Go through the entries and copy every one exactly.

Stored items from a collection —
►

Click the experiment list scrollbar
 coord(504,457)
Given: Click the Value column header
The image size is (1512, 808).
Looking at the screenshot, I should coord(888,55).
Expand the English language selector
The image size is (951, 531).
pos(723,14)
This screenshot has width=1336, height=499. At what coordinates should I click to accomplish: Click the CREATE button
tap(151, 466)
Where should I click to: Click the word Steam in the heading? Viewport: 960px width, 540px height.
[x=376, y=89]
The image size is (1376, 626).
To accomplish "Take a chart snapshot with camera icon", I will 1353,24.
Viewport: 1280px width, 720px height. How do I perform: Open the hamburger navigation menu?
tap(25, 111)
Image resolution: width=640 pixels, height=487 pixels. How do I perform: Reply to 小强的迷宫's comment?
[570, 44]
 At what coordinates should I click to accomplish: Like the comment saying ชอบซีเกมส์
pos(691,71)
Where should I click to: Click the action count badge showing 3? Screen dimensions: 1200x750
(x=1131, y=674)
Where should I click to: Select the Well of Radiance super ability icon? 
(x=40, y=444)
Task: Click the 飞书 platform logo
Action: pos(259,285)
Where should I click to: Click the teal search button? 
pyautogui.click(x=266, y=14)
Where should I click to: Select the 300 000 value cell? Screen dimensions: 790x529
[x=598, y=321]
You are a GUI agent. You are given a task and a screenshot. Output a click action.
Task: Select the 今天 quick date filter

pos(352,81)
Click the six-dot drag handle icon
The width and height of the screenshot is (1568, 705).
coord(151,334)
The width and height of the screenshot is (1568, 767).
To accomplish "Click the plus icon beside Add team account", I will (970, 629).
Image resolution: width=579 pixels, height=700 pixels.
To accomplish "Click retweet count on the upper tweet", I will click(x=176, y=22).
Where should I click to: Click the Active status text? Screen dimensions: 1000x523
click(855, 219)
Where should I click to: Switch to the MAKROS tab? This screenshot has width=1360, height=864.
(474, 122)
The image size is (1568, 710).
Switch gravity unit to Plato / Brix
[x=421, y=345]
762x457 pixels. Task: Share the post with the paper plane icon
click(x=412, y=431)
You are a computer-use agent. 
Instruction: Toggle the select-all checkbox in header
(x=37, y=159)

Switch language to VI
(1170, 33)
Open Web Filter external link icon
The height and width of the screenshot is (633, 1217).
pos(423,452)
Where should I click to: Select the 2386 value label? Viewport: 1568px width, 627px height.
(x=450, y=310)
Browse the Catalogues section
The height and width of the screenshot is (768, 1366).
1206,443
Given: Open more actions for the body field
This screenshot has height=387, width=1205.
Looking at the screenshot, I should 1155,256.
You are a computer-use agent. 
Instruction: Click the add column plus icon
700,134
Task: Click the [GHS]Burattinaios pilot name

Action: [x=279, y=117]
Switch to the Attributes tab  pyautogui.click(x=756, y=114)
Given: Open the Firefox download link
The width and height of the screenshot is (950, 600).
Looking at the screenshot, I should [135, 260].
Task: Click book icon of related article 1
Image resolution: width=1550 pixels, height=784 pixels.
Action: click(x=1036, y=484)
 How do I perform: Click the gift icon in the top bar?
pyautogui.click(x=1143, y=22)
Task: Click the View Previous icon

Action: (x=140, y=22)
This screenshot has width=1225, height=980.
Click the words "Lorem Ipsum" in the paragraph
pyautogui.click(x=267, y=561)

◄

ANSWER SECTION —
Click the experiment list scrollbar
 coord(504,457)
Given: Click the Value column header
The image size is (1512, 808).
Looking at the screenshot, I should coord(888,55).
Expand the English language selector
The image size is (951, 531).
pos(723,14)
This screenshot has width=1336, height=499. At what coordinates should I click to accomplish: Click the CREATE button
tap(151, 466)
Where should I click to: Click the word Steam in the heading? Viewport: 960px width, 540px height.
[x=376, y=89]
The image size is (1376, 626).
To accomplish "Take a chart snapshot with camera icon", I will 1353,24.
Viewport: 1280px width, 720px height. How do I perform: Open the hamburger navigation menu?
tap(25, 111)
Image resolution: width=640 pixels, height=487 pixels. How do I perform: Reply to 小强的迷宫's comment?
[570, 44]
 At what coordinates should I click to accomplish: Like the comment saying ชอบซีเกมส์
pos(691,71)
Where should I click to: Click the action count badge showing 3? Screen dimensions: 1200x750
(x=1131, y=674)
Where should I click to: Select the Well of Radiance super ability icon? 
(x=40, y=444)
Task: Click the 飞书 platform logo
Action: pos(259,285)
Where should I click to: Click the teal search button? 
pyautogui.click(x=266, y=14)
Where should I click to: Select the 300 000 value cell? Screen dimensions: 790x529
[x=598, y=321]
You are a GUI agent. You are given a task and a screenshot. Output a click action.
Task: Select the 今天 quick date filter

pos(352,81)
Click the six-dot drag handle icon
The width and height of the screenshot is (1568, 705).
coord(151,334)
The width and height of the screenshot is (1568, 767).
To accomplish "Click the plus icon beside Add team account", I will (970, 629).
Image resolution: width=579 pixels, height=700 pixels.
To accomplish "Click retweet count on the upper tweet", I will click(x=176, y=22).
Where should I click to: Click the Active status text? Screen dimensions: 1000x523
click(855, 219)
Where should I click to: Switch to the MAKROS tab? This screenshot has width=1360, height=864.
(474, 122)
The image size is (1568, 710).
Switch gravity unit to Plato / Brix
[x=421, y=345]
762x457 pixels. Task: Share the post with the paper plane icon
click(x=412, y=431)
You are a computer-use agent. 
Instruction: Toggle the select-all checkbox in header
(x=37, y=159)

Switch language to VI
(1170, 33)
Open Web Filter external link icon
The height and width of the screenshot is (633, 1217).
pos(423,452)
Where should I click to: Select the 2386 value label? Viewport: 1568px width, 627px height.
(x=450, y=310)
Browse the Catalogues section
The height and width of the screenshot is (768, 1366).
1206,443
Given: Open more actions for the body field
This screenshot has height=387, width=1205.
Looking at the screenshot, I should 1155,256.
You are a computer-use agent. 
Instruction: Click the add column plus icon
700,134
Task: Click the [GHS]Burattinaios pilot name

Action: [x=279, y=117]
Switch to the Attributes tab  pyautogui.click(x=756, y=114)
Given: Open the Firefox download link
The width and height of the screenshot is (950, 600).
Looking at the screenshot, I should [135, 260].
Task: Click book icon of related article 1
Image resolution: width=1550 pixels, height=784 pixels.
Action: click(x=1036, y=484)
 How do I perform: Click the gift icon in the top bar?
pyautogui.click(x=1143, y=22)
Task: Click the View Previous icon

Action: (x=140, y=22)
This screenshot has width=1225, height=980.
Click the words "Lorem Ipsum" in the paragraph
pyautogui.click(x=267, y=561)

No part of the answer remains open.